Baca berita tanpa iklan. Gabung Kompas.com+

Mengapa Setiap Rumah Tangga Perlu Waspada Soal Utang

Kompas.com - 13/10/2017, 14:00 WIB

JAKARTA, KOMPAS.com - Beberapa waktu lalu IMF memberikan alarm tentang utang rumah tangga negara-negara di dunia. IMF meminta setiap negara di dunia untuk memperhatikan data utang rumah tangga yang terus naik.

Dalam laporan Stabilitas Keuangan Global, Oktober 2017, IMF menemukan utang rumah tangga di negara-negara maju dan negara-negara berkembang terus meningkat setelah krisis keuangan global.

Median atau rata-rata rasio utang rumah tangga terhadap PDB di antara negara-negara berkembang meningkat dari 15 persen pada 2008 menjadi 21 persen pada 2016. Di antara negara-negara maju, rasionya meningkat dari 52 persen menjadi 63 persen selama periode yang sama.

IMF mengkhawatirkan, dalam jangka waktu tiga hingga lima tahun, utang rumah tangga yang terus naik akan menyebabkan terjadinya krisis perbankan.

(Baca: Sri Mulyani Jawab Sindiran RI Tak Berdaulat Akibat Banyak Utang)

Dalam jangka pendek, ketika rasio utang rumah tangga meningkat terhadap PDB, ekonomi akan tumbuh lebih cepat dan tingkat pengangguran akan turun. Kabar baiknya, saat ini, ancaman tersebut lebih terasa di negara-negara maju daripada di negara berkembang.

Di negara maju, utang rumah tangga maupun pasar kredit lebih tinggi dari negara berkembang.

Item yang tercantum dalam kumpulan data
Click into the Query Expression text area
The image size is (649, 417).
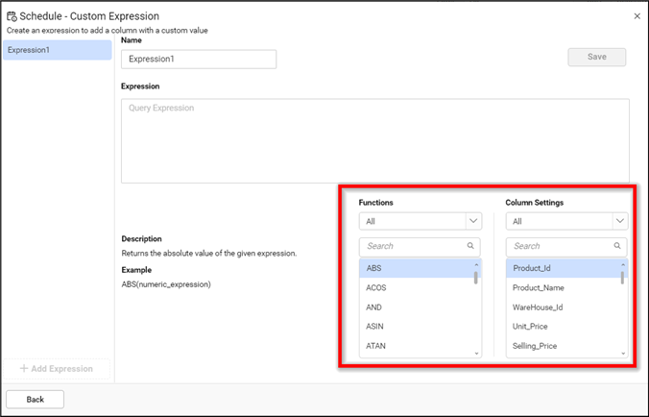pyautogui.click(x=374, y=139)
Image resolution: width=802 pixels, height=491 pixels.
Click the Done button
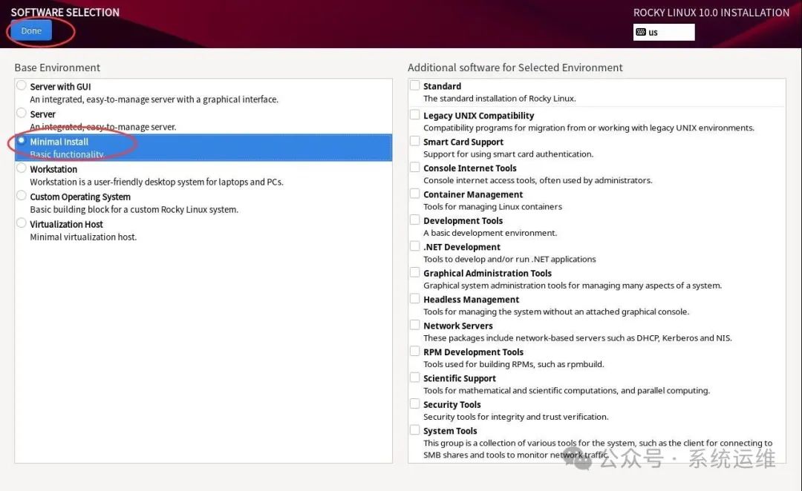tap(31, 30)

--- YANG PERLU DIKERJAKAN ---
(a) Salinlah bagian artikel tentang utang rumah tangga yang dimulai dengan "Dalam laporan Stabilitas" dan berlanjut sampai "terjadinya krisis perbankan.".
(b) Teruskan artikel mengenai utang rumah tangga dari titik akhir bagian yang ditampilkan.
Materi tersebut tidak digunakan sama sekali di sini.

--- KUMPULAN JAWABAN ---
(a)
Dalam laporan Stabilitas Keuangan Global, Oktober 2017, IMF menemukan utang rumah tangga di negara-negara maju dan negara-negara berkembang terus meningkat setelah krisis keuangan global.

Median atau rata-rata rasio utang rumah tangga terhadap PDB di antara negara-negara berkembang meningkat dari 15 persen pada 2008 menjadi 21 persen pada 2016. Di antara negara-negara maju, rasionya meningkat dari 52 persen menjadi 63 persen selama periode yang sama.

IMF mengkhawatirkan, dalam jangka waktu tiga hingga lima tahun, utang rumah tangga yang terus naik akan menyebabkan terjadinya krisis perbankan.

(b)
Meskipun begitu, akhir-akhir ini godaan berutang bagi setiap rumah tangga di negara berkembang, termasuk Indonesia, sangat besar. Dengan kemudahan teknologi digital, pengajuan pinjaman dapat dilakukan sangat cepat, mudah, dan dengan nilai yang besar.

Meskipun peringatan ini tidak langsung ditujukan kepada warga Indonesia, namun peringatan bisa menjadi alarm bagi setiap rumah tangga untuk mengelola aset dan utang serta belanja dengan baik. Berikut ini 3 alasannya:

I. Godaan Pinjaman Online Sungguh Besar

Di Indonesia saat ini banyak sekali situs dan aplikasi teknologi finansial yang menawarkan pinjaman cepat.

Meski dengan bunga yang mahal, tawaran ini dikabarkan banyak diminati masyarakat Indonesia, terutama kelas menengah berpenghasilan di atas Rp 10 juta per bulan yang membutuhkan bridging loan atau kredit talangan.

Tingginya permintaan kredit online yang cepat ini menyebabkan sebuah perusahaan Fintech hingga kehabisan dana untuk disalurkan sehingga harus menghentikan penawarannya.

Namun dengan keuntungan berlipat, bunga 1 persen per hari, perusahaan Fintech itu merayakan keberhasilannya dengan rapat kerja di luar negeri.

Kini banyak bermunculan Fintech yang menawarkan pinjaman yang beroperasi di sejumlah negara ASEAN.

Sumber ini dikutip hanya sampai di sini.